Below are the entries; return exactly the line with "2567x1456 pixels." and every later line, without anything else.
# # # # #
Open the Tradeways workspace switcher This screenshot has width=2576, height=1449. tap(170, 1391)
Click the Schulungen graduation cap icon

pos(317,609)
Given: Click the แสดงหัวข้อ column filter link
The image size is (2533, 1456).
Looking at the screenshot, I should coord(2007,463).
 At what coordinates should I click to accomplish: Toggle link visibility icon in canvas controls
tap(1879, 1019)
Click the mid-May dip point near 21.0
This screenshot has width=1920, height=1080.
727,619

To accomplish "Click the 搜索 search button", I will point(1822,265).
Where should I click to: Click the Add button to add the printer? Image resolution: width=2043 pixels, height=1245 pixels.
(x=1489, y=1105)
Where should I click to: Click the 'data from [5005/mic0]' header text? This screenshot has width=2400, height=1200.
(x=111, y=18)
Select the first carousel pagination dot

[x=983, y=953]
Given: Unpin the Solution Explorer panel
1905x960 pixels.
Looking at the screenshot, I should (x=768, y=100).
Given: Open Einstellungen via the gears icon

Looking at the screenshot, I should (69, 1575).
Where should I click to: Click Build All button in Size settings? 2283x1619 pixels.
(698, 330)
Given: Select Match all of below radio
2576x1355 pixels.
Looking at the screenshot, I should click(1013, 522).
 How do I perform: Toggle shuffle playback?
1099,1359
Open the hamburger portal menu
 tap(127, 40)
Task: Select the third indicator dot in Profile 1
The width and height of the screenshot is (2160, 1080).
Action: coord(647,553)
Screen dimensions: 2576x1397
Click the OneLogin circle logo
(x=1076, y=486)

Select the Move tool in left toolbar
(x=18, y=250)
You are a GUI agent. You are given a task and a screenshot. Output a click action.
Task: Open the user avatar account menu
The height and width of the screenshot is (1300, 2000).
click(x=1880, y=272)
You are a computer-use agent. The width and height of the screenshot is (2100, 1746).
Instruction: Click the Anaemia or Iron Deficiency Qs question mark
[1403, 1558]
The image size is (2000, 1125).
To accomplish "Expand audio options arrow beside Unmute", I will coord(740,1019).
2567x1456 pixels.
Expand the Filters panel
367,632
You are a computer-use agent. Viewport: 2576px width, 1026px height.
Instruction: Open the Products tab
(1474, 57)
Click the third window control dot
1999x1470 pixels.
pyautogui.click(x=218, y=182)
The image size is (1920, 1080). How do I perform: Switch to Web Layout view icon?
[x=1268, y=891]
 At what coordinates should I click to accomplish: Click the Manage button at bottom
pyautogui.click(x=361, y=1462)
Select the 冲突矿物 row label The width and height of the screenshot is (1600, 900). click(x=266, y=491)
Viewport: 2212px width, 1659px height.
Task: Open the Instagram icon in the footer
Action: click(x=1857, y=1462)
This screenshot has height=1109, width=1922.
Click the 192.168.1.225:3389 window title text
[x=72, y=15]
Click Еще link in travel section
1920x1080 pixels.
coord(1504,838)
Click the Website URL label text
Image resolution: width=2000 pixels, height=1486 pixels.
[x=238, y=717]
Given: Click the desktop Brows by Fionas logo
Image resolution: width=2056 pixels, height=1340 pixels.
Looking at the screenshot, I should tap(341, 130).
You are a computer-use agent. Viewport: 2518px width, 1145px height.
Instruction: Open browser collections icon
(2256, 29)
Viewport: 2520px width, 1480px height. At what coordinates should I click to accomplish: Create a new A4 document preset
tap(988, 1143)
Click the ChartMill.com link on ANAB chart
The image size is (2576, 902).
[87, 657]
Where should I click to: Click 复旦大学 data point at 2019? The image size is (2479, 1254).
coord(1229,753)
# # # # #
▶ [Solution for this task]:
2567x1456 pixels.
Expand the Filters panel
367,632
You are a computer-use agent. Viewport: 2576px width, 1026px height.
Instruction: Open the Products tab
(1474, 57)
Click the third window control dot
1999x1470 pixels.
pyautogui.click(x=218, y=182)
The image size is (1920, 1080). How do I perform: Switch to Web Layout view icon?
[x=1268, y=891]
 At what coordinates should I click to accomplish: Click the Manage button at bottom
pyautogui.click(x=361, y=1462)
Select the 冲突矿物 row label The width and height of the screenshot is (1600, 900). click(x=266, y=491)
Viewport: 2212px width, 1659px height.
Task: Open the Instagram icon in the footer
Action: click(x=1857, y=1462)
This screenshot has height=1109, width=1922.
Click the 192.168.1.225:3389 window title text
[x=72, y=15]
Click Еще link in travel section
1920x1080 pixels.
coord(1504,838)
Click the Website URL label text
Image resolution: width=2000 pixels, height=1486 pixels.
[x=238, y=717]
Given: Click the desktop Brows by Fionas logo
Image resolution: width=2056 pixels, height=1340 pixels.
Looking at the screenshot, I should tap(341, 130).
You are a computer-use agent. Viewport: 2518px width, 1145px height.
Instruction: Open browser collections icon
(2256, 29)
Viewport: 2520px width, 1480px height. At what coordinates should I click to accomplish: Create a new A4 document preset
tap(988, 1143)
Click the ChartMill.com link on ANAB chart
The image size is (2576, 902).
[87, 657]
Where should I click to: Click 复旦大学 data point at 2019? The image size is (2479, 1254).
coord(1229,753)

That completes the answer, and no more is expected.